The entire post is worth reading but the key points are,

1. Thinking we had to move faster than we did

2. Placing my faith in a spreadsheet

3. Thinking we had to spend more than we did

4. Placing my faith in consultants

5. Underestimating word of mouth

6. Believing we could not get this far without doing “x”

7. Doubting ourselves too much

Thanks Mike for you honest and insightful post.

Ben Kepes

Ben Kepes is a technology evangelist, an investor, a commentator and a business adviser. Ben covers the convergence of technology, mobile, ubiquity and agility, all enabled by the Cloud. His areas of interest extend to enterprise software, software integration, financial/accounting software, platforms and infrastructure as well as articulating technology simply for everyday users.

5 Comments
  • As a consultant myself 4th is painful, too generalist and, in my opinion, absolutely unfair.

  • @Luis – I do consultancy work myself but notwithstanding that have to agree with Mike….

  • Re: 4. Placing my faith in consultants

    As a CEO the buck stops with me. I NEVER put faith in consultants. They may offer good advice, or tell me how things should be done, but a good CEO will also do his own checking and homework on the side. CEO’s should make final decisions, not the consultants.

    Reworded: 4. Not having faith in my decisions based on contractors advice.

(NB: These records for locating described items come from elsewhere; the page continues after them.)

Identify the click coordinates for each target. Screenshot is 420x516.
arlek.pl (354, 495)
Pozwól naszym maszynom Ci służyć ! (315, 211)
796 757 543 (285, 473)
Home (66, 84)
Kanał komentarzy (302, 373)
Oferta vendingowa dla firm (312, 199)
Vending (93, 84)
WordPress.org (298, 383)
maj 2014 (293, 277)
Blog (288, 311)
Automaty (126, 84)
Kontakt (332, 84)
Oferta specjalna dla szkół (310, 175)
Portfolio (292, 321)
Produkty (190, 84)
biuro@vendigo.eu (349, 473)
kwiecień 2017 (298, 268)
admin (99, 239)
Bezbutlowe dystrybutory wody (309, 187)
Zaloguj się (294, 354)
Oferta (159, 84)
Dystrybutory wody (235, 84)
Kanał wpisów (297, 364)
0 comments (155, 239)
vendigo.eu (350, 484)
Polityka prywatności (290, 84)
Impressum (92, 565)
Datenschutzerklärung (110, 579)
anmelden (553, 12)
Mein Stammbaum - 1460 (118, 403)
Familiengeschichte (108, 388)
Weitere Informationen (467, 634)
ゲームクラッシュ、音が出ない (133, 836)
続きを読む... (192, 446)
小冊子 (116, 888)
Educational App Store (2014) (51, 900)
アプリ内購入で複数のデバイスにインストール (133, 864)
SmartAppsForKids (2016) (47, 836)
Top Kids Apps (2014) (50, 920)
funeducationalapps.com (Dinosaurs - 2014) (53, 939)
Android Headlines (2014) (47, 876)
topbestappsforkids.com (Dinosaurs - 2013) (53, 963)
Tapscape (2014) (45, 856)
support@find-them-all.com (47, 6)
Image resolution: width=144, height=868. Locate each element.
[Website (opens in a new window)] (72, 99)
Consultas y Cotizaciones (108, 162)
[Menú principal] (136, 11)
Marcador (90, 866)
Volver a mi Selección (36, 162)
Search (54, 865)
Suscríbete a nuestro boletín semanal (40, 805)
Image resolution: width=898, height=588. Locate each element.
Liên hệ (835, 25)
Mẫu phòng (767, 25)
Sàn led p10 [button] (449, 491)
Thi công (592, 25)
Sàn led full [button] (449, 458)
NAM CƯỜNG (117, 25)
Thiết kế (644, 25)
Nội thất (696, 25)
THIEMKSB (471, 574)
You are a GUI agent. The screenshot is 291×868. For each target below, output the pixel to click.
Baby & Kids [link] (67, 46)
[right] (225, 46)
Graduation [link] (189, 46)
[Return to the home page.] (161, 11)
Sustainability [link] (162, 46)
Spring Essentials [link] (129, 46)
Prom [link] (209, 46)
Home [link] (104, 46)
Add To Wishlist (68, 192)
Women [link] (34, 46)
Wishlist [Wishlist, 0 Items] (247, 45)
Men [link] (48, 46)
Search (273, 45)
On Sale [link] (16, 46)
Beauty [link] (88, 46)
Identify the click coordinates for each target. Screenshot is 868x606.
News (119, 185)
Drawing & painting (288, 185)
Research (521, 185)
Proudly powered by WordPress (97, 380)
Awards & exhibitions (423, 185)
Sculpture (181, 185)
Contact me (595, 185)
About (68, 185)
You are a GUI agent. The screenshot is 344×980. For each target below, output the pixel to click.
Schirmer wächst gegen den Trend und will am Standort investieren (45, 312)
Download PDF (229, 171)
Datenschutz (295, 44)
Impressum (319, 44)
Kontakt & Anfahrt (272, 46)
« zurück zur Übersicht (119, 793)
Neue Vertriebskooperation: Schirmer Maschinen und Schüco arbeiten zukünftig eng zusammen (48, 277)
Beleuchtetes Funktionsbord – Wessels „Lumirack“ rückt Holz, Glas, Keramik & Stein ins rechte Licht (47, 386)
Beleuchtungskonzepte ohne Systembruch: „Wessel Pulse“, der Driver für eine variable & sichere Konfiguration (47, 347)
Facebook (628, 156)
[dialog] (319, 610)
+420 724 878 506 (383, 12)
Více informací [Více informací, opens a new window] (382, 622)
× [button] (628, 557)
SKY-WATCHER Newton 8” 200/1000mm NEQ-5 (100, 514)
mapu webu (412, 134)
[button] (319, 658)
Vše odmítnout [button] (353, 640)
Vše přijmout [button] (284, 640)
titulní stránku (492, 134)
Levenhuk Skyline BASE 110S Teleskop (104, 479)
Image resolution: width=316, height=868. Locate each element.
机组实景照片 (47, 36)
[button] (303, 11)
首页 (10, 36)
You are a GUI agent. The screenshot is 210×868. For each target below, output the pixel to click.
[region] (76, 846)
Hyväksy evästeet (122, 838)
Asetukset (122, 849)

    Make sure always to accept responsibility. Don’t always jump to blaming contractors.

    Julian Stone, CEO
    http://www.proworkflow.com

  • I’d like to add one more item to the list:
    8. Thinking we ALWAYS have to add the new feature a customer asks for.

  • Let my reword it:

    4a. Not having faith in “certain” consultants (for example consultants linked to products or with agreements with vendors of products, or with a lot of specialized “resources”-consultants they have to sell)

    4b. Not having faith in decisions taken without consider a external point of view, at least as one more of the inputs

    4c. Not having faith in decisions taken with the ONLY input of a consultant, specially if such consultant is a “certain” as defined in 4a

    Thanks and congrats for your blog. I’m amazed with the qty&quality of your posts.